═════ EXTRACTED RECORDS

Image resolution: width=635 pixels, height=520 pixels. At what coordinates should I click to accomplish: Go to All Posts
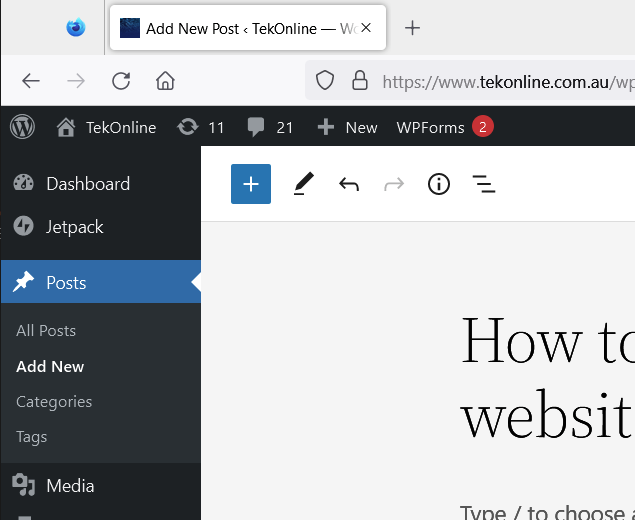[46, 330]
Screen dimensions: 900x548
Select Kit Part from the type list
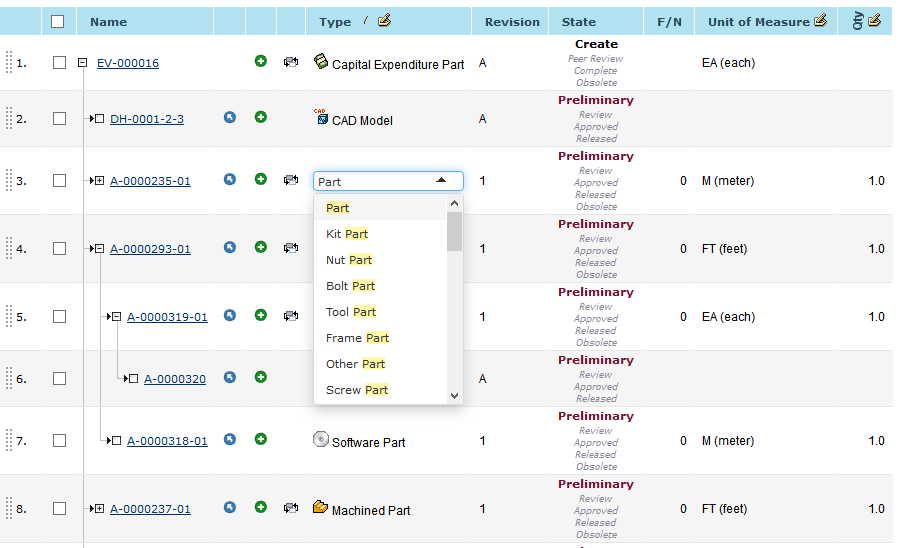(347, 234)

══════════
═════ EXTRACTED RECORDS

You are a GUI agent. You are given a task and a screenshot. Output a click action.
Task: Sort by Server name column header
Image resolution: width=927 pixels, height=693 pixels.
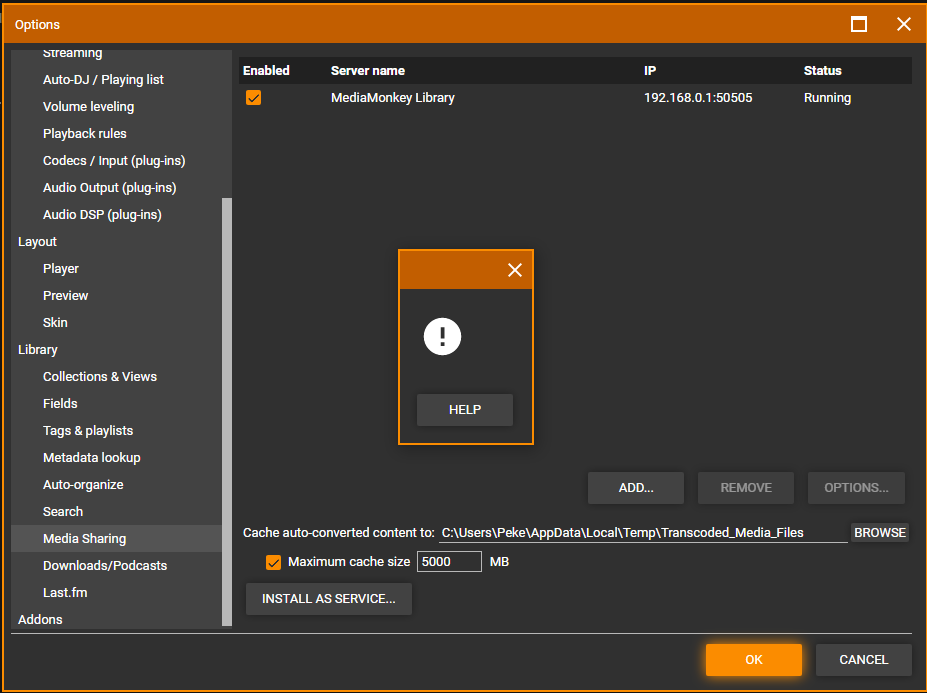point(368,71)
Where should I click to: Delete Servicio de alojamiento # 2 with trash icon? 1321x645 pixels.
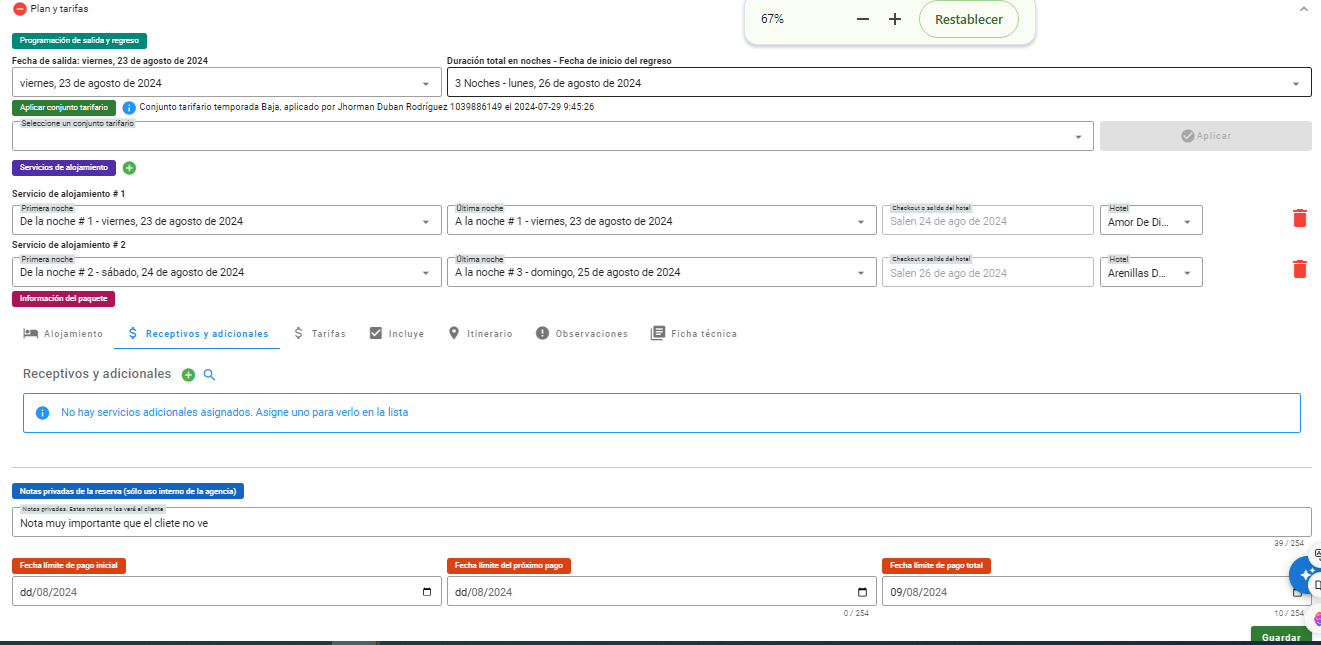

══════════
═════ EXTRACTED RECORDS

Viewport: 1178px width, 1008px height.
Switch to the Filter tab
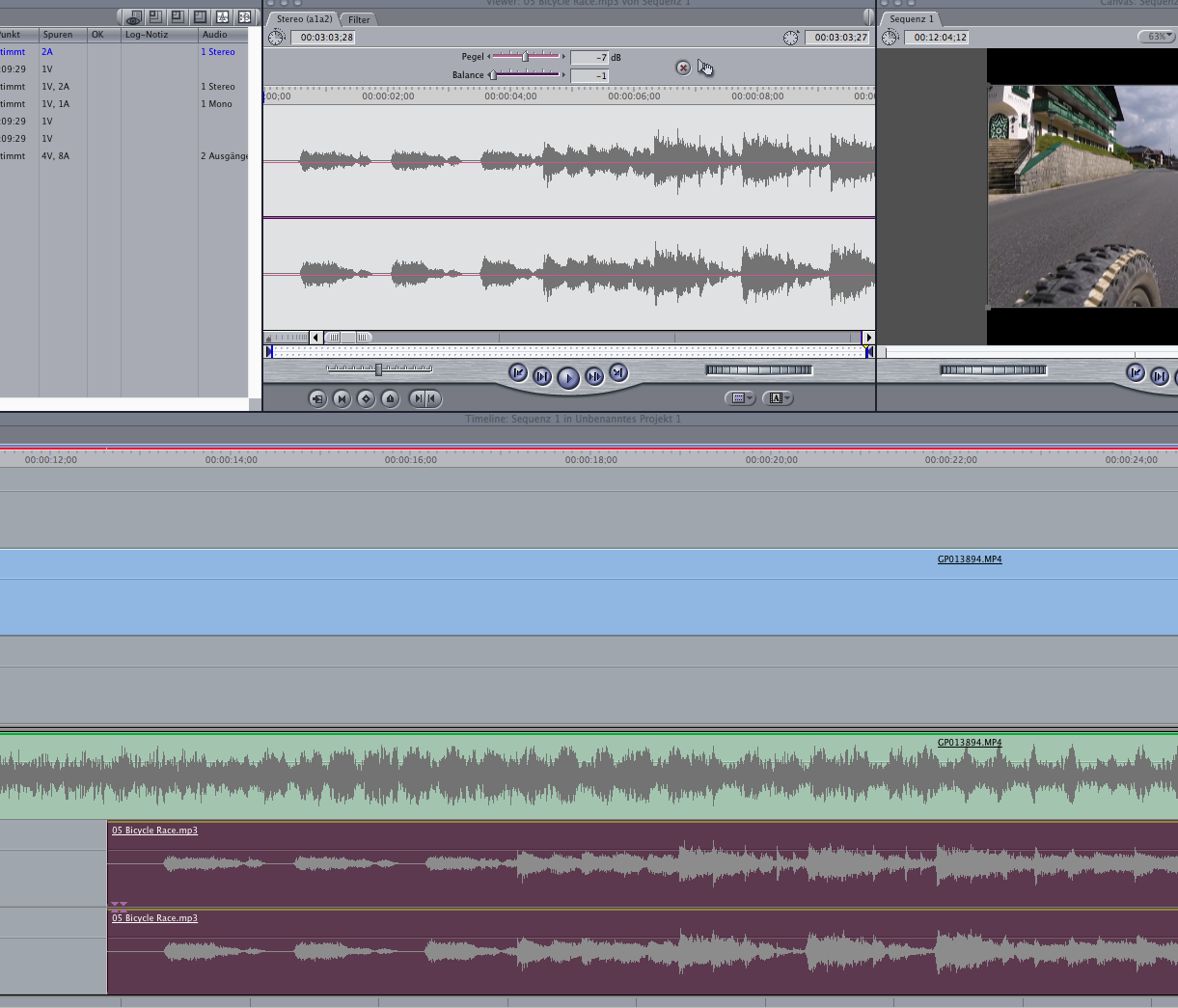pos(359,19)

══════════

WORK REQUIRED => Among the entries above, copy exactly the stretch from the line holding "Task: Sort by Server name column header" through the line holding "Where should I", leaving out any pictures.

WRITTEN REPLY =>
Task: Sort by Server name column header
Image resolution: width=927 pixels, height=693 pixels.
point(368,71)
Where should I click to: Delete Servicio de alojamiento # 2 with trash icon? 1321x645 pixels.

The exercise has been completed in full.